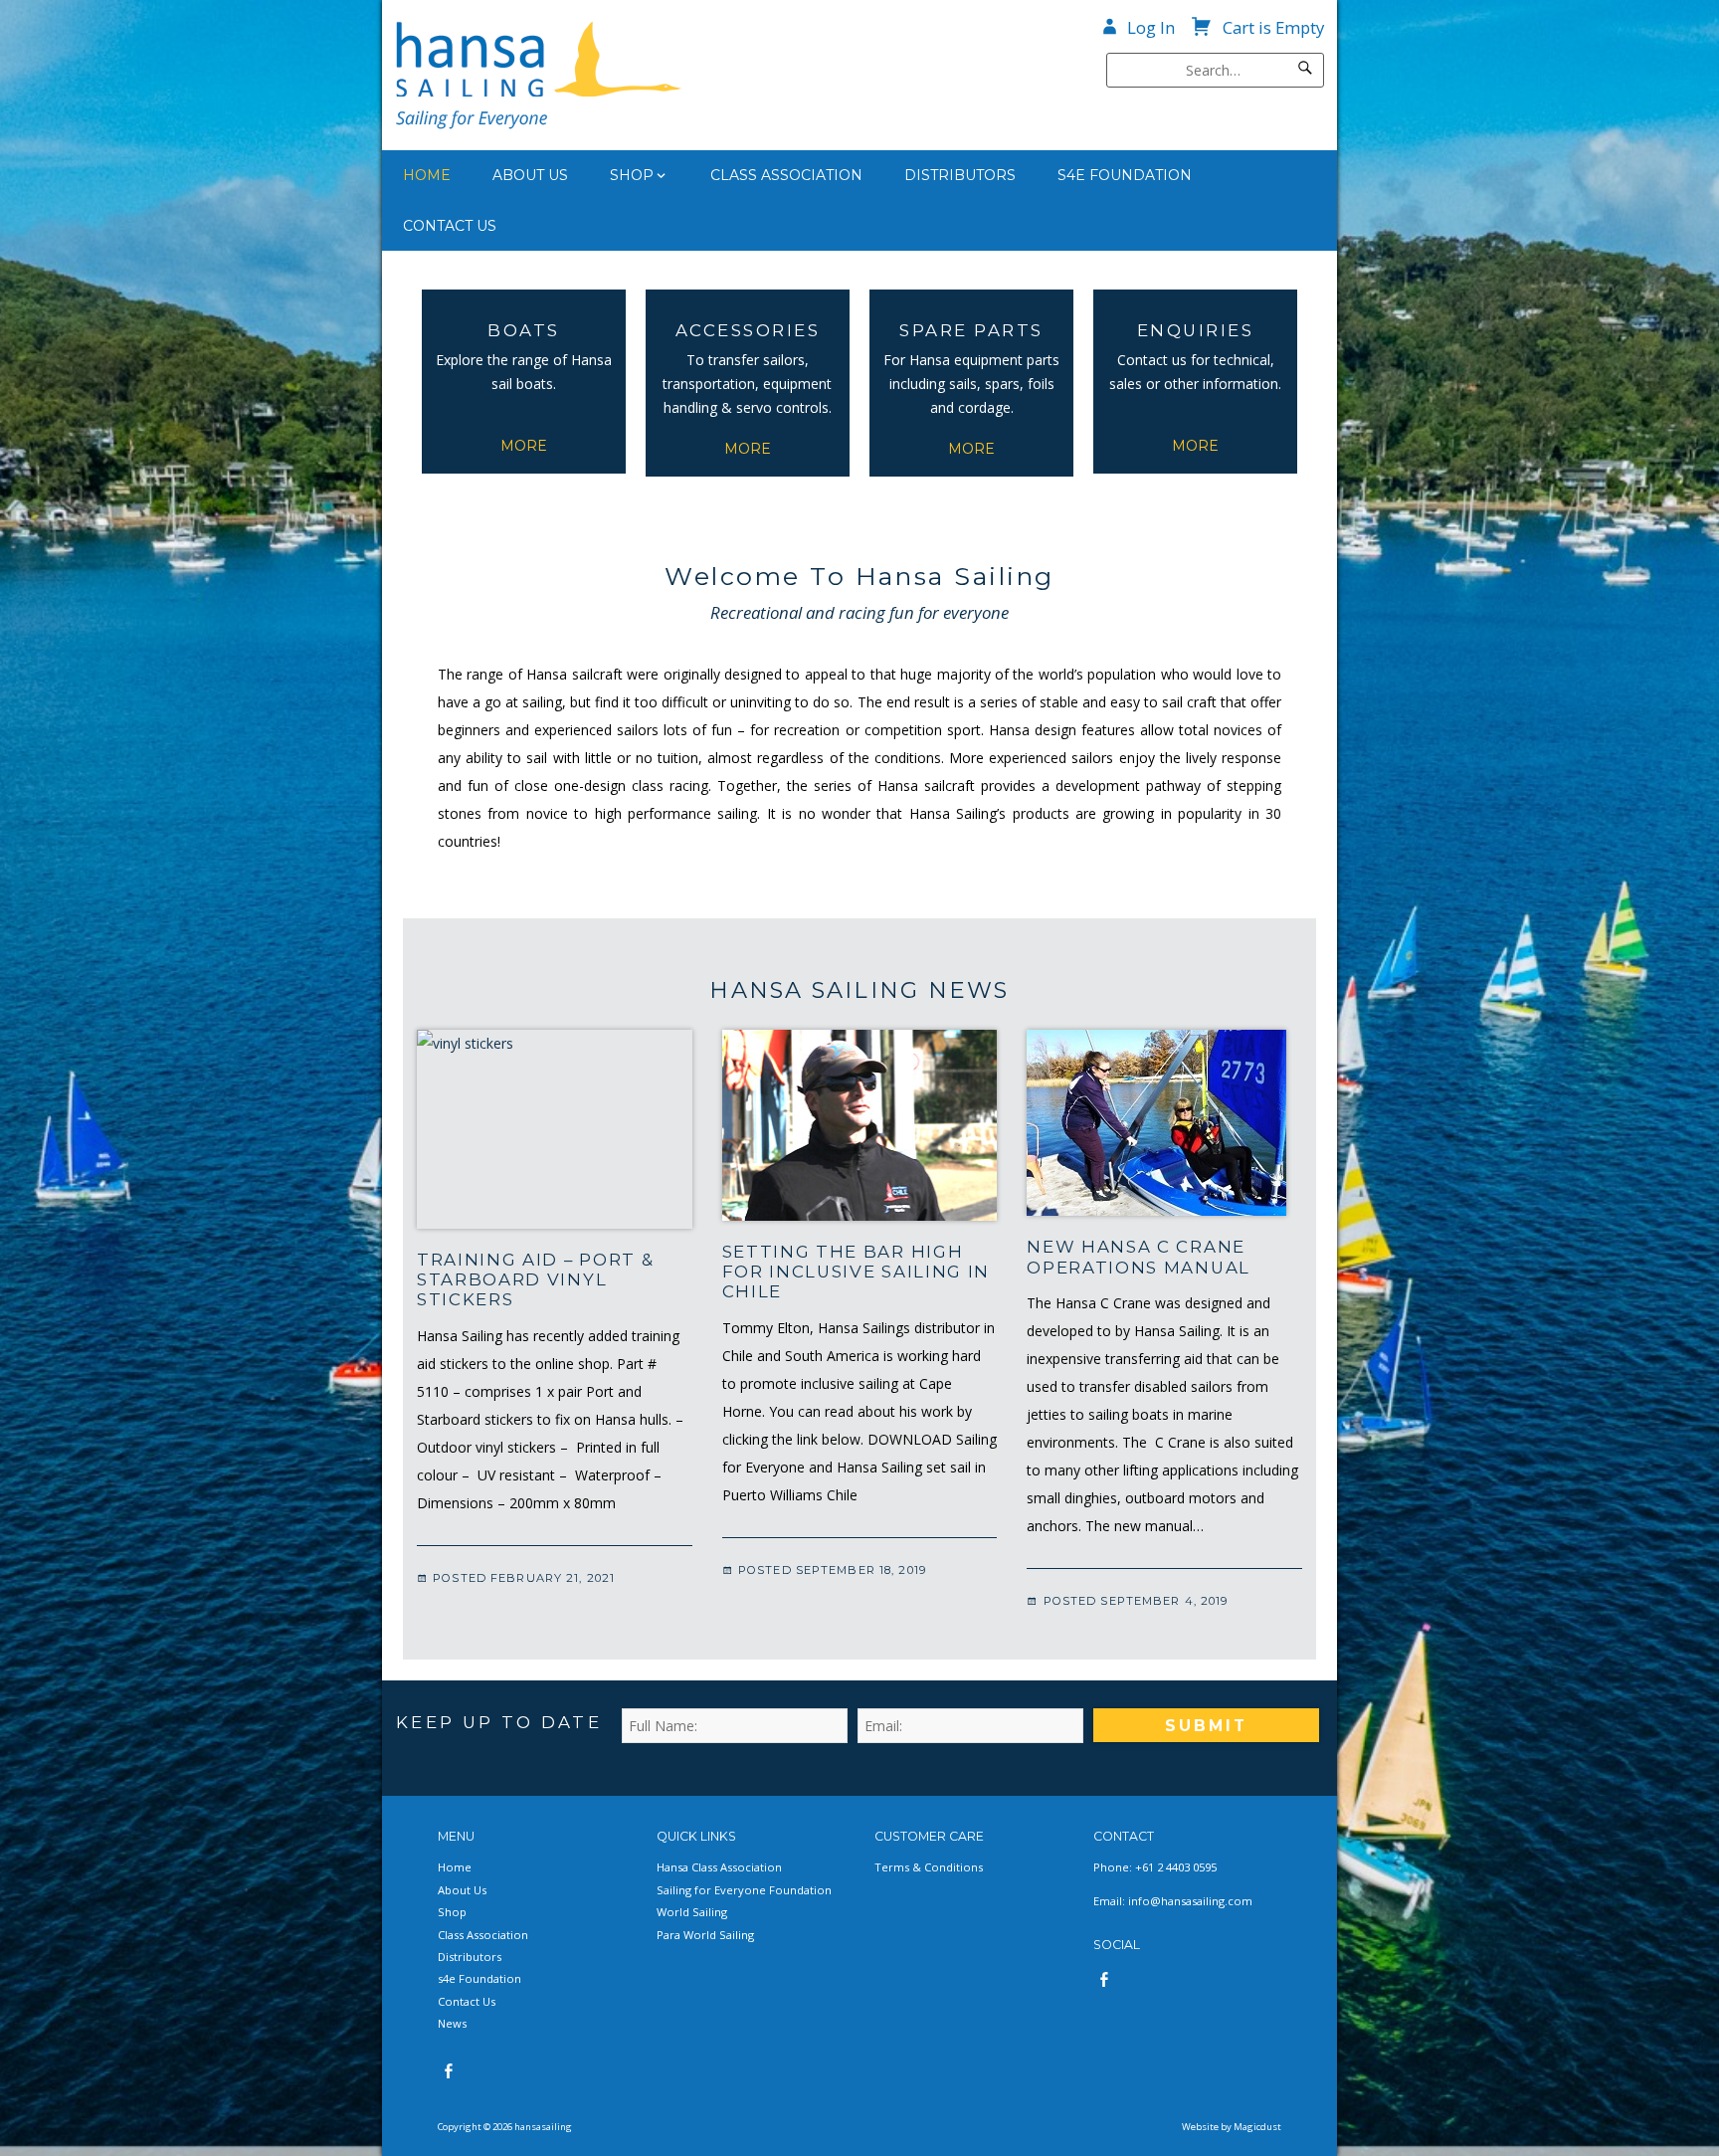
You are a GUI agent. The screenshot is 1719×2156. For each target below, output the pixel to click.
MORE (523, 446)
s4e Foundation (1124, 175)
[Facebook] (448, 2070)
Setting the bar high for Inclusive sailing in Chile (856, 1271)
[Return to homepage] (613, 75)
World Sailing (692, 1911)
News (452, 2023)
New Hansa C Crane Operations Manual (1138, 1256)
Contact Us (449, 226)
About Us (530, 175)
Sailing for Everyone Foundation (744, 1889)
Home (427, 175)
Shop (632, 175)
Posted (522, 1578)
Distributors (960, 175)
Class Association (786, 175)
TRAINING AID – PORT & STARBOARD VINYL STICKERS (535, 1279)
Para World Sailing (705, 1934)
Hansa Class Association (719, 1867)
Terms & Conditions (928, 1867)
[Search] (1306, 70)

What is needed:
When you copy the lines above, drop the pictures and keep everything else exact.

Expected output:
You are a GUI agent. The screenshot is 1719×2156. For each target below, output the pixel to click.
MORE (523, 446)
s4e Foundation (1124, 175)
[Facebook] (448, 2070)
Setting the bar high for Inclusive sailing in Chile (856, 1271)
[Return to homepage] (613, 75)
World Sailing (692, 1911)
News (452, 2023)
New Hansa C Crane Operations Manual (1138, 1256)
Contact Us (449, 226)
About Us (530, 175)
Sailing for Everyone Foundation (744, 1889)
Home (427, 175)
Shop (632, 175)
Posted (522, 1578)
Distributors (960, 175)
Class Association (786, 175)
TRAINING AID – PORT & STARBOARD VINYL STICKERS (535, 1279)
Para World Sailing (705, 1934)
Hansa Class Association (719, 1867)
Terms & Conditions (928, 1867)
[Search] (1306, 70)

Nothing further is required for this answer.